### Text extract
·····

Over the span of 14 years, five women charged Bill O’Reilly of Fox News with verbal abuse, lewd comments, unwanted advances and sexually charged phone calls. Despite the charges, and payments of over $13 million to settle them, Bill O’Reilly has continued to enjoy the rank of Fox’s “top asset,” earning over $18 million a year.

Similarly, Fox rewarded its former Chairman Rogers Ailes with a $40 million exit package after sexual harassment charges against him prompted his resignation nine months ago.

While federal and state laws have prohibited sexual harassment in the workplace for over 50 years, none seem to have prompted Fox News to address harassment by its highest paid employees.

But over the past week, something remarkable has happened. In the wake of the New York Times article exposing the O’Reilly complaints, companies that advertise on “The O’Reilly Factor” started to pull their business from the show.

To date, more than 80 companies have notified Fox News that they no longer want their brands associated with O’Reilly’s show. Mercedes Benz, which was the first company to walk away, stated: “The allegations are disturbing and, given the importance of women in every aspect of our business, we don’t feel this is a good environment in which to advertise our products.” A wave of big companies followed, including Advil, BMW, Carfax, Credit Karma, GEICO, H&R Block, Hulu, Lending Tree, Pfizer, Progressive Insurance, Verizon and Wayfair.

The statements of companies withdrawing support from O’Reilly have been compelling. Jenny Craig emphasized that its company “condemns any and all forms of sexual harassment.” Allstate declared: “Inclusivity and support for women are important Allstate values.” Bayer stated that the company “supports a safe, respectful and non-abusive environment for women.” Hyundai noted: “As a company, we seek to partner with companies and programming that share our values of inclusion and diversity.”

·····

### Data supplied
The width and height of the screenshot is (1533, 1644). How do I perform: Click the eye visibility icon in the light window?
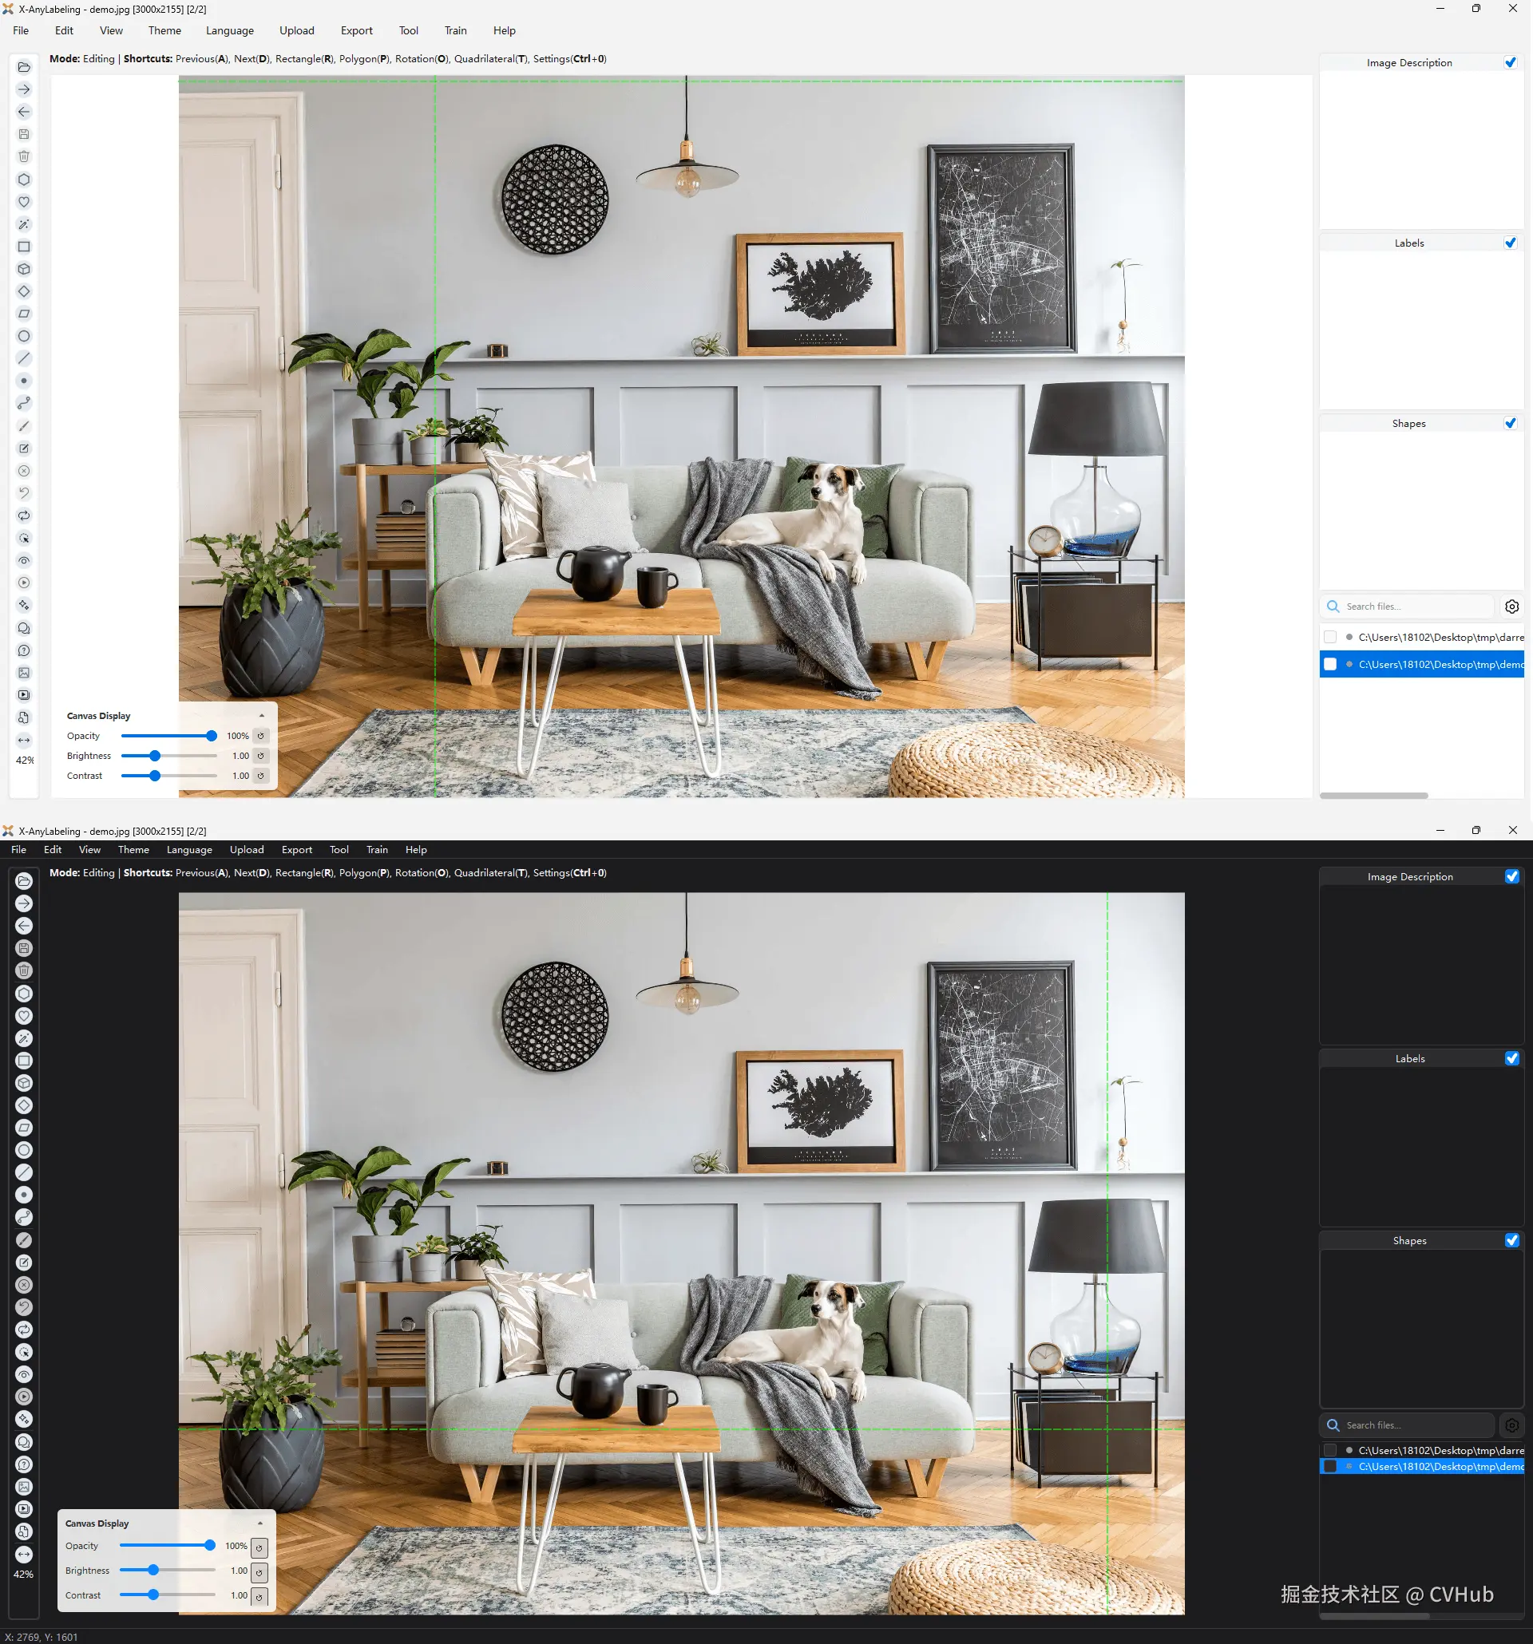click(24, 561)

·····

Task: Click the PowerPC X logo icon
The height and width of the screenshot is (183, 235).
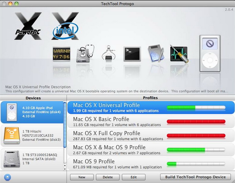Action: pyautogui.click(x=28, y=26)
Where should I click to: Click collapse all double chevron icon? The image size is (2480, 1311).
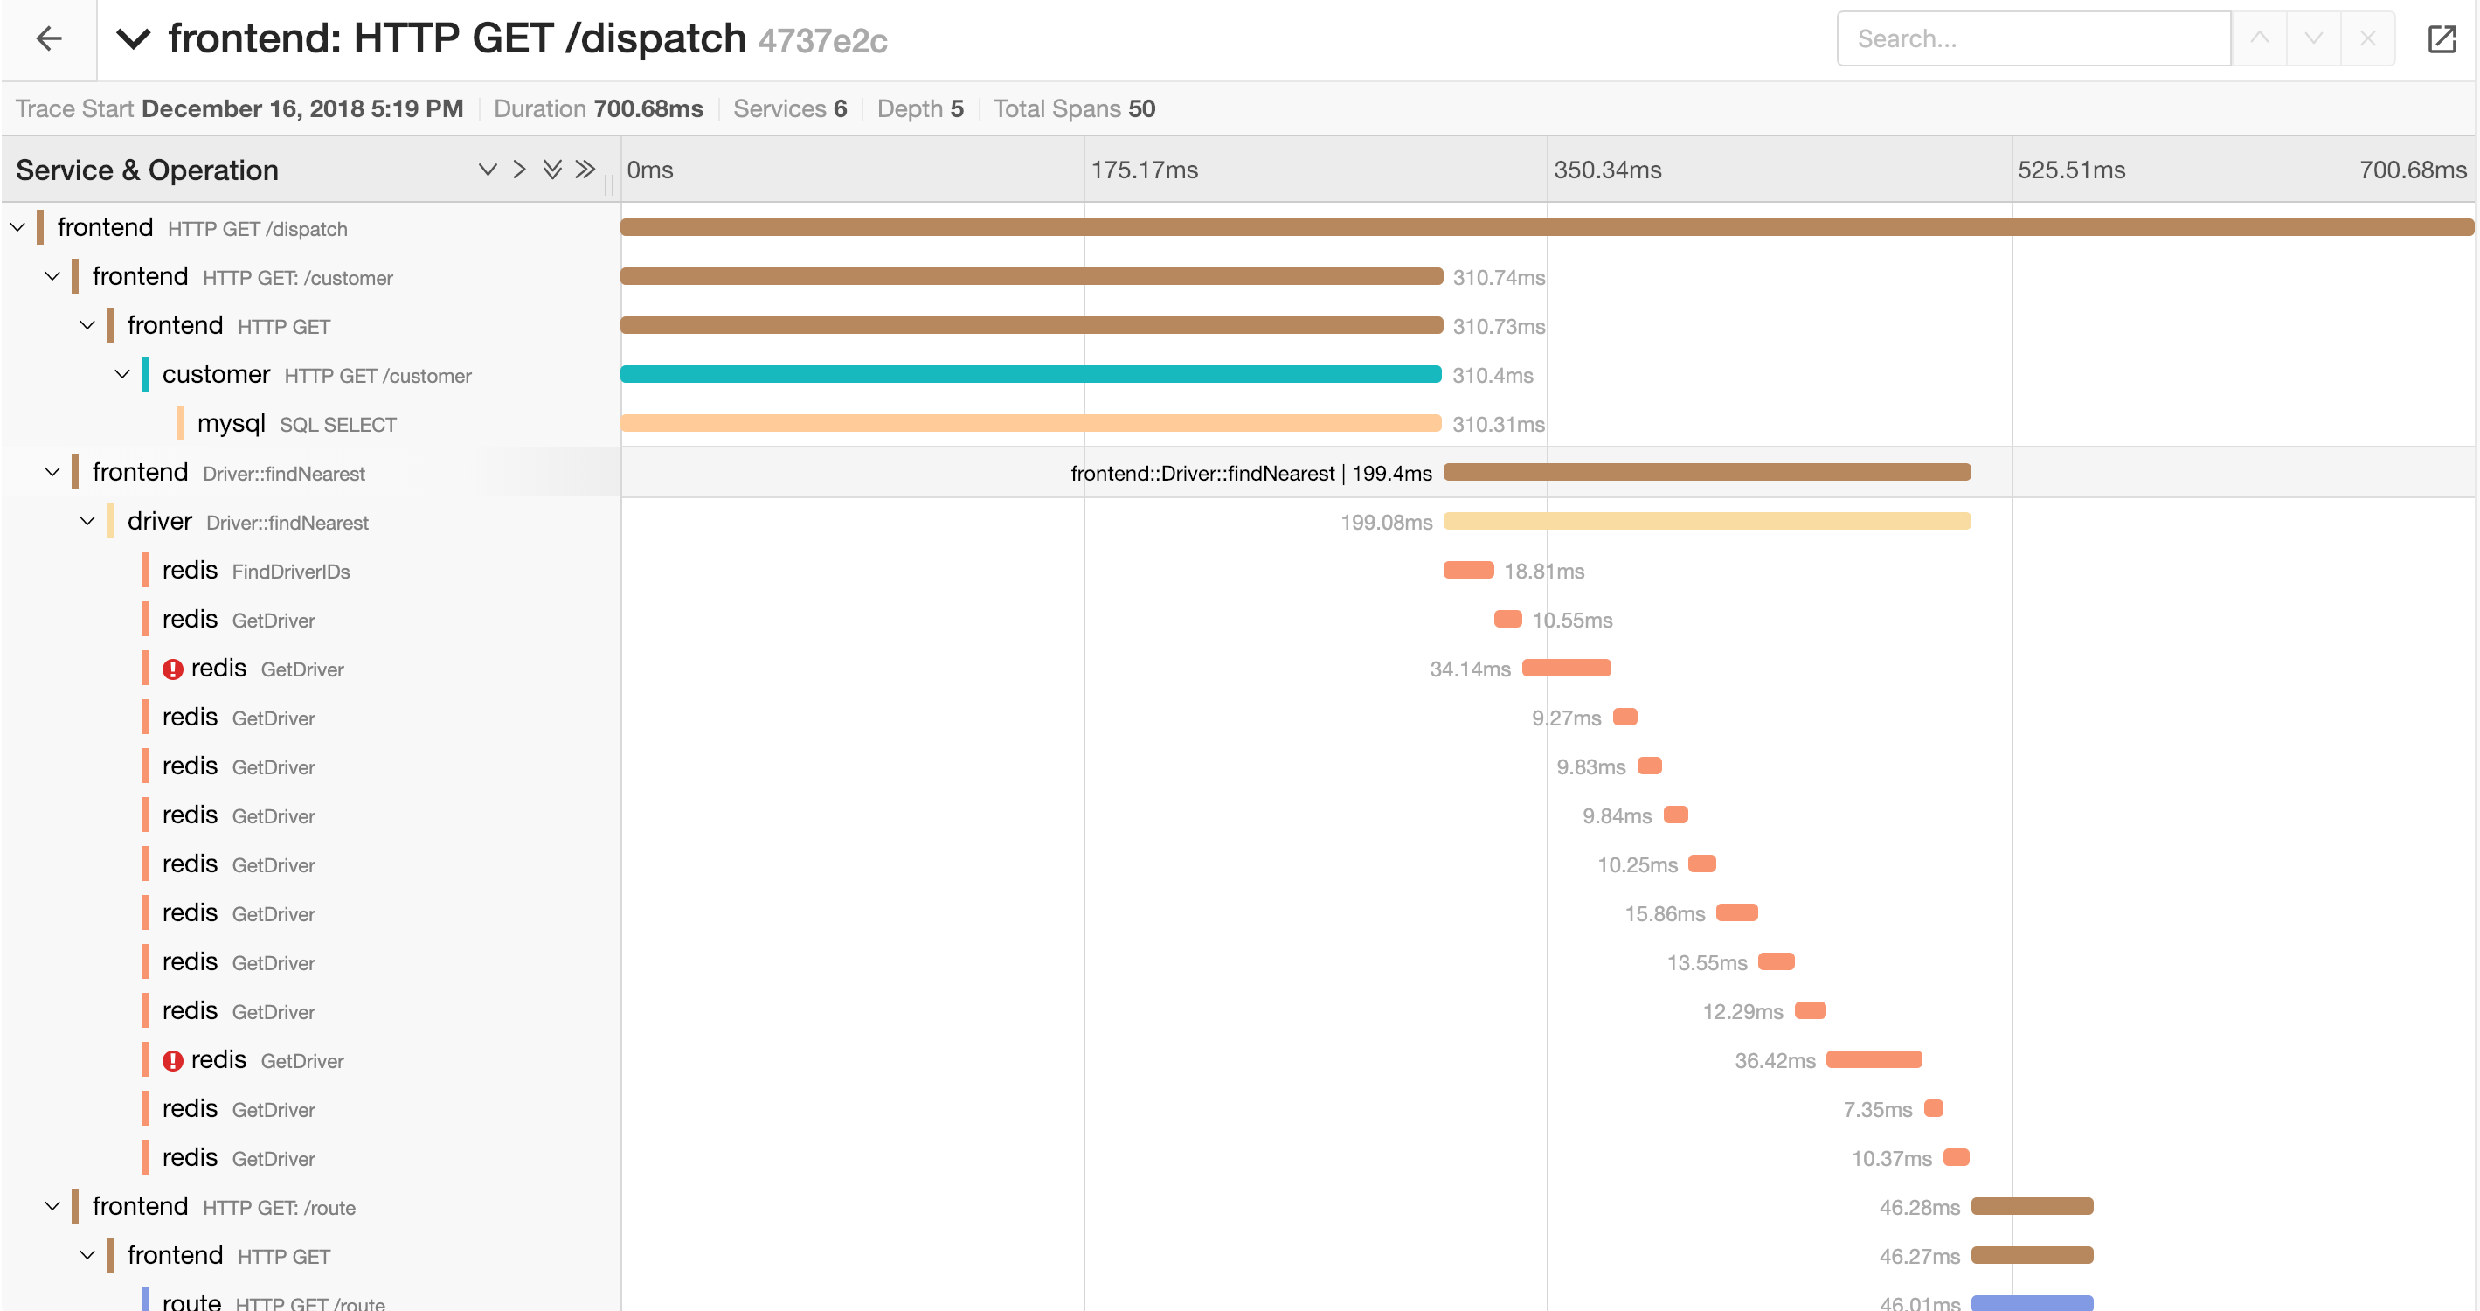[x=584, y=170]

·····

### What you need to do
1. Put the listing lines, from the line with "The width and" through the line with "click(24, 561)", into a Markdown table with the columns Row and Line, skipping blank lines. Leave out the pictures.
2. Continue the text about advertisers leaving "The O'Reilly Factor" from where it stops.

### Exercise results
1.
| Row | Line |
|---|---|
| 1 | The width and height of the screenshot is (1533, 1644). How do I perform: Click the eye visibility icon in the light window? |
| 2 | click(24, 561) |

2.
The financial punch of this exodus of O’Reilly advertisers cannot be understated. According to The New York Times, “The O’Reilly Factor” generated more than $446 million in advertising revenue for the network between 2014 and 2016. The advertising money, which gave Bill O’Reilly “top rank” at Fox despite his harassment, is vanishing. By pulling hundreds of millions of dollars from the show, these companies may well have provide Fox News the financial incentive it needs to address sexual harassment that state and federal laws have not.

So, to all of the companies who have pulled advertising dollars from “The O’Reilly Factor,” on behalf of women across the United States:

Thank you for standing up for the rights of women in the workplace.

Thank you for making a strong statement about values shared by most Americans.

Thank you for distancing yourself from a show led by a man who harms women.

Thank you for recognizing the power of women as consumers and viewers, and our value as workers.

We hope that your stand against sexual harassment at Fox News renews your determination to ensure that your own workplaces are free of discrimination and harassment.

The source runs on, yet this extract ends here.